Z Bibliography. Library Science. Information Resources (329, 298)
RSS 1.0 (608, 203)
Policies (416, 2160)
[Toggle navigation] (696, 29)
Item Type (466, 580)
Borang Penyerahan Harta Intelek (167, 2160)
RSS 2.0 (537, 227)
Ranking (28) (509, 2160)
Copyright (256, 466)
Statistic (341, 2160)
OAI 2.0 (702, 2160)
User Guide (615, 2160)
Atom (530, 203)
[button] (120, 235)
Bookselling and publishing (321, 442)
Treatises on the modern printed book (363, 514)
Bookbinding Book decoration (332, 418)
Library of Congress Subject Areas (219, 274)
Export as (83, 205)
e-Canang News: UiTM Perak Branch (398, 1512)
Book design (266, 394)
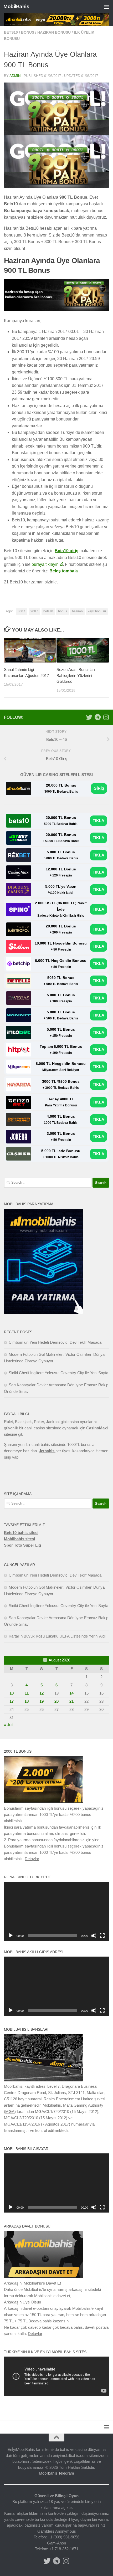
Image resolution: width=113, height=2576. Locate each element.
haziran (77, 611)
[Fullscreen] (102, 1935)
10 (11, 1693)
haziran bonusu (54, 32)
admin (14, 76)
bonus (27, 32)
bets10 (48, 611)
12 (41, 1693)
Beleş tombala (63, 571)
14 (71, 1693)
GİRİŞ (99, 788)
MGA (9, 2111)
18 (26, 1701)
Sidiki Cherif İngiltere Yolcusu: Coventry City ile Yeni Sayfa (58, 1373)
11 (27, 1693)
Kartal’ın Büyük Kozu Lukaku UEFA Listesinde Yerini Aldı (57, 1636)
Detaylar (32, 1858)
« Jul (8, 1725)
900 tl (34, 611)
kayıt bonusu (97, 611)
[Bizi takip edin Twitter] (89, 717)
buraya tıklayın (45, 564)
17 (11, 1701)
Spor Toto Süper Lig (22, 1545)
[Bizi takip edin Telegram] (97, 717)
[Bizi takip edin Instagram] (106, 717)
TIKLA (98, 820)
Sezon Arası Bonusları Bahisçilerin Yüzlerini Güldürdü (75, 675)
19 (41, 1701)
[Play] (10, 1935)
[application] (56, 1911)
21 (71, 1701)
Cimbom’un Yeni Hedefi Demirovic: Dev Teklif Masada (55, 1342)
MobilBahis (16, 6)
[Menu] (106, 6)
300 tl (21, 611)
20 (56, 1701)
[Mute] (93, 1935)
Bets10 (11, 32)
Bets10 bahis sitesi (21, 1532)
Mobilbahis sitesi (19, 1539)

EXERCISE DESCRIPTION =
Set down, exactly as written above, each line from the one with "OAI 2.0 (702, 2160)" through the one with "14 (71, 1693)", and skip the pictures.

SOLUTION BELOW =
OAI 2.0 (702, 2160)
User Guide (615, 2160)
Atom (530, 203)
[button] (120, 235)
Bookselling and publishing (321, 442)
Treatises on the modern printed book (363, 514)
Bookbinding Book decoration (332, 418)
Library of Congress Subject Areas (219, 274)
Export as (83, 205)
e-Canang News: UiTM Perak Branch (398, 1512)
Book design (266, 394)
Image resolution: width=113, height=2576. Locate each element.
haziran (77, 611)
[Fullscreen] (102, 1935)
10 (11, 1693)
haziran bonusu (54, 32)
admin (14, 76)
bonus (27, 32)
bets10 (48, 611)
12 (41, 1693)
Beleş tombala (63, 571)
14 (71, 1693)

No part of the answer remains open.